Alex Chase-Levenson

Program: History
Fields of Study: Modern Britain and the British Empire, Modern Europe, History of the Mediterranean
Advisor: Linda Colley
Profile
My area of focus is the history of nineteenth century Britain, both domestically and across the Empire and broader world. Major areas of interest include British engagement with the Middle East and Mediterranean, French and British encounters with epidemic diseases in the late eighteenth and nineteenth centuries, the history of tourism and travel in Modern Europe, the history of theatre and spectacle, the history of Egyptology. Before I came to Princeton, I got an A.B. from Harvard in History and Literature and an M.Phil. from Cambridge in Modern European History.

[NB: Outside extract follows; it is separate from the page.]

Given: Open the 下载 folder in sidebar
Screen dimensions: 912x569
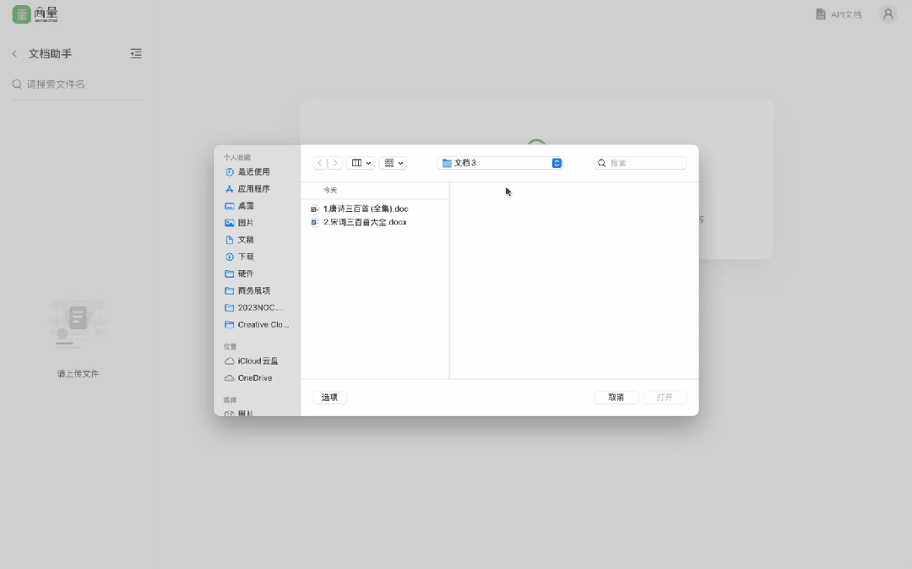Looking at the screenshot, I should [246, 257].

At Princeton, I'm a fourth-year graduate student in the History Department. I received my M.A. in History in 2010, on the completion of my General Exams with fields in Modern Britain (Linda Colley), Modern France (Philip Nord) , and Great Powers in the Mediterranean (Molly Greene).
Research Interests
My dissertation examines British engagement with the Mediterranean quarantine system imposed on all travelers, traders, missionaries, soldiers, and others returning from the "East" (usually the Ottoman Empire) until the late nineteenth century.
Until quarantine's demise, every traveller, trader, soldier, or missionary returning from a "suspected country" to Western Europe was required to submit to at least three weeks of detention in quarantine. My dissertation examines this procedure during its final century, roughly between 1780 and 1870. Although quarantine had existed for centuries, by the late eighteenth century, the plague had vanished from Western Europe while it subsisted to a devastating degree in the Ottoman Empire and North Africa. As a result, quarantine gradually began to signal a major global barrier—between West and East, health and disease, and contagion and security. Plague, an ostensibly pre-modern disease, had singular importance in the modern era. I am arguing that Western European encounters with epidemic plague in the Middle East, (and precautions against it taken at home), affected the growth of the modern state, impacted palpably on the development of public health and sanitary reform, and fostered an imaginative framework in which linked exoticism, "Eastern-ness," and epidemic disease.
Although I have begun my research from the perspective of British history, I will adopt a transnational lens throughout. Major issues I consider include the meaning of quarantine as a border space, its significance as a barrier on increasingly globalized trade, its ability to regulate migrations of peoples, its relevance in fostering European cooperation, and its power as a cultural signifier.
Peer-Reviewed Articles
Chase-Levenson, Alexander. "Annihilating Time and Space: Eclecticism and Virtual Tourism at the Sydenham Crystal Palace" Nineteenth-Century Contexts 34 (2012): 461-475.
Chase-Levenson, Alexander. "The Near East and the West End: Spectacle, History, and the Presentation of the Ancient Near East in Britain, 1800-1860." Victorian Insistute Journal 39 (2012): 145-171.